## What the exercise asks
Collect each line of the entries below that contains the word "date", treating uppercase and lowercase letters as different.

A block of data:
** start **

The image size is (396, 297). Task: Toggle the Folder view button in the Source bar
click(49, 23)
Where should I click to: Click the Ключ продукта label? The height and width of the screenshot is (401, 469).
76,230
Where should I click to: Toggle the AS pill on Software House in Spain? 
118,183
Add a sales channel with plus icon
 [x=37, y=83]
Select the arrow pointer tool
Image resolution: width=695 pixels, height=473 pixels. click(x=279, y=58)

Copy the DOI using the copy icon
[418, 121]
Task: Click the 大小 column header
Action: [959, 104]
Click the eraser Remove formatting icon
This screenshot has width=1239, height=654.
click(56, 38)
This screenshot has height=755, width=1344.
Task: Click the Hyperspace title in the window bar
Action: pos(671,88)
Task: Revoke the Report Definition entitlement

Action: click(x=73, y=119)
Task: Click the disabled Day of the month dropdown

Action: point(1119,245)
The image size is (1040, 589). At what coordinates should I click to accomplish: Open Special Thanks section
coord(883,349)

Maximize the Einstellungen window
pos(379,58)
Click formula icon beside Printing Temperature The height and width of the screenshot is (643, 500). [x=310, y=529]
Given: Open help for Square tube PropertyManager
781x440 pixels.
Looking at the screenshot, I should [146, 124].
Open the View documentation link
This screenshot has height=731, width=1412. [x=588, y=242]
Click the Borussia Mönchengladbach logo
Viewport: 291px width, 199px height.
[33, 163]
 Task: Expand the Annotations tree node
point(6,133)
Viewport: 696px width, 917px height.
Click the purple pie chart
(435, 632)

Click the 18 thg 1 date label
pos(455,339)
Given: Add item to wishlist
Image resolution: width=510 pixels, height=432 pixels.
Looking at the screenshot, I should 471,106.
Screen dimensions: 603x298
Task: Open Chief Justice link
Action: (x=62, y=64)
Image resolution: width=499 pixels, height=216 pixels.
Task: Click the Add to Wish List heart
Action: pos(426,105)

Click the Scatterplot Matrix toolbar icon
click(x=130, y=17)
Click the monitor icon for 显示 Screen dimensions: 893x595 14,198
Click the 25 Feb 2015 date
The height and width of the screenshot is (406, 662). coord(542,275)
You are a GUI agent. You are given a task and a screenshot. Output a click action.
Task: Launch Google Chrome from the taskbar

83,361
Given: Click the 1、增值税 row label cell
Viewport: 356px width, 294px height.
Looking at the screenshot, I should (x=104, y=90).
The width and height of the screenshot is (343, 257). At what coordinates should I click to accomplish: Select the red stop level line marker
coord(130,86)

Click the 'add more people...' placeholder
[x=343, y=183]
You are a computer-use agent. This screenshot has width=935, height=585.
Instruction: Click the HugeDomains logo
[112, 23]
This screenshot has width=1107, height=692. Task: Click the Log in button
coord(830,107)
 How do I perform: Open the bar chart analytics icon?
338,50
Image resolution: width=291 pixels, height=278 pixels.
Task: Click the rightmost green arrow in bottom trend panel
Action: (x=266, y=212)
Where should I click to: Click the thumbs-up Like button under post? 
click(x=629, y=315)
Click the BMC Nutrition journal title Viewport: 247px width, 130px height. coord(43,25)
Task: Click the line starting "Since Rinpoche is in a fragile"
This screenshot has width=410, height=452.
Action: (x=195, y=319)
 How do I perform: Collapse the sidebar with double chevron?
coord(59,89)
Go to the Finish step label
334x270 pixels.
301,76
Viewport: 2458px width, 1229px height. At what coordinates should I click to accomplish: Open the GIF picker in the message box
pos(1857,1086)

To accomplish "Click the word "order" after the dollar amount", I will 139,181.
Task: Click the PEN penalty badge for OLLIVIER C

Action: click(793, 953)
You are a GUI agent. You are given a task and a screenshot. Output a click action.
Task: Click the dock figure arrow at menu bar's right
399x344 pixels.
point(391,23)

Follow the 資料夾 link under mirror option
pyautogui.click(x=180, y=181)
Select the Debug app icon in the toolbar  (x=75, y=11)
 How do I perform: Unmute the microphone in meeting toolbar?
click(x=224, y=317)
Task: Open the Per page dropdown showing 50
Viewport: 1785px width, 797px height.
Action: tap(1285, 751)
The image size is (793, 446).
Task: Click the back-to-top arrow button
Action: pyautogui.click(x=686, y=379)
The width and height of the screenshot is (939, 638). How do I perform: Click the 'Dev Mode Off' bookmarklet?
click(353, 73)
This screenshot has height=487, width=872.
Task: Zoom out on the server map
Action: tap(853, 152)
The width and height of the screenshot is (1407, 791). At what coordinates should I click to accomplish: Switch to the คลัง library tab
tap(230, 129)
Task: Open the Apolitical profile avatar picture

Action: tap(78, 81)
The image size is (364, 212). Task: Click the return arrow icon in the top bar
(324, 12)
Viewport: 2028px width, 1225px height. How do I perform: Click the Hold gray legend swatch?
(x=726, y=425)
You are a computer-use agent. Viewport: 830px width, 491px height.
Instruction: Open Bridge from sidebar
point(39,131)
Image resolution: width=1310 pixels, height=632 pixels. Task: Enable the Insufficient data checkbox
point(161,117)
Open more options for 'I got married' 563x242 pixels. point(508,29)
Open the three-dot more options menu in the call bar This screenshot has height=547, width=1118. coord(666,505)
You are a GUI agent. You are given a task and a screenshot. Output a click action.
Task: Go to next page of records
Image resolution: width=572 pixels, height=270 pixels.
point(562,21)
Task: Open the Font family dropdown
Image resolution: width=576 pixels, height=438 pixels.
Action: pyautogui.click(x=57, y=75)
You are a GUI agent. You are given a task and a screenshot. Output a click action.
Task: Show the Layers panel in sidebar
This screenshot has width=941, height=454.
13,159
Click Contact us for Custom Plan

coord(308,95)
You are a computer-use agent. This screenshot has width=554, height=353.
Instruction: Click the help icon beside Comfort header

** end **

## Task response
Click the 18 thg 1 date label
Click the 25 Feb 2015 date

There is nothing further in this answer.